As they became friends, Spoonamore sensed that Connell was having second thoughts about what he'd been doing for the Republicans. Maybe you've followed some of the flap about all of those e-mails of Karl Rove's that somehow disappeared over time. Well, it was Connell who set up the site used by Rove for 95 percent of his e-mail communication, known as
GWB43.com
. At the end of a private meeting in 2006, Connell asked Spoonamore what he knew about “the complexity of trying to erase e-mail.” Spoon explained that, in most cases, it can't be done. Connell pointed in the direction of the White House a few blocks away, saying that he'd “kinda been asked to look at a challenge, whether you could recover or get back e-mails.” Spoonamore recalls: “He was fishing around for what the steps might be. I said, ‘Mike, I'm involved in a lot of stuff to protect people's privacy and bank accounts, but I don't use those skills to destroy information. And I would encourage you to tell people to walk away from this because, one, it doesn't work and, two, the cover-up is always worse than the crime, Mike.'”

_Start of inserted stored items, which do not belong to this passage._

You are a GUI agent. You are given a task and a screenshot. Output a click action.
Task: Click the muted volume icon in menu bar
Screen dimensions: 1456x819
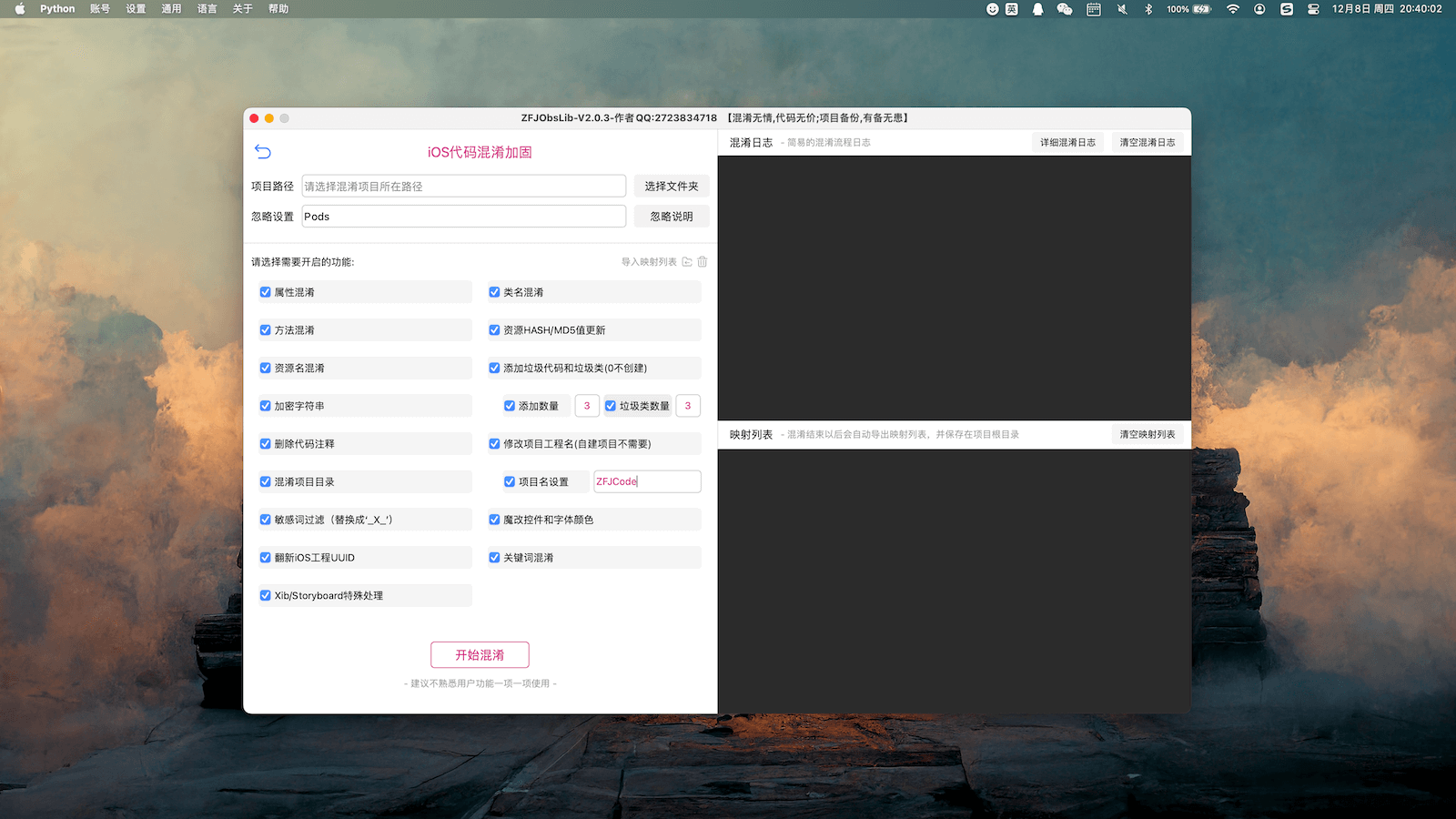point(1122,9)
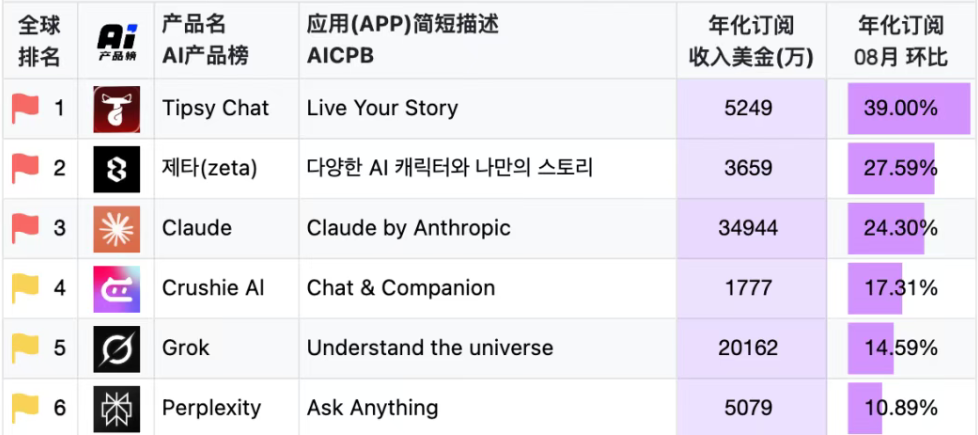The image size is (978, 435).
Task: Click the red flag for rank 1
Action: pyautogui.click(x=26, y=109)
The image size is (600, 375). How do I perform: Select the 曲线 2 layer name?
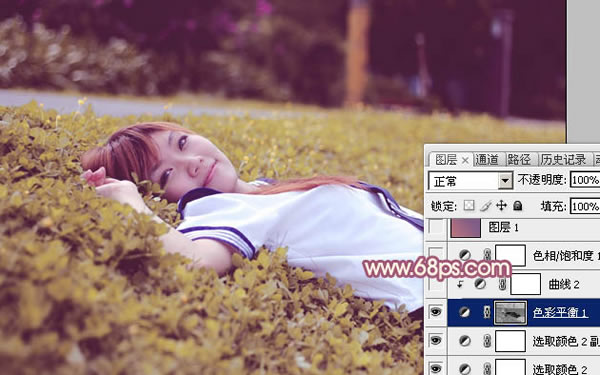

With the 2008 election year coming up, Spoonamore decided to “stop opposing things in the background and go very public.” He approached Arnebeck's legal team in Ohio and offered himself as an expert witness. He also went to Connell. “I basically said, ‘Mike, there's a lot of people you work with—and frankly, some of them I've worked with as well, and with some I still do—who treat democracy as a game, where if their side wins it doesn't matter if you cheat. Mike, I don't think you're in that camp but I do think you've worked very closely with some of the people who are. I intend to spend some of my time and resources and reputation on making their lives uncomfortable. And I'm giving you a heads-up about it.' Well, Mike didn't react the way I expected. He reacted by taking my hands and asking to pray, and he said, ‘I don't think you know how far over your head you're gonna get.'”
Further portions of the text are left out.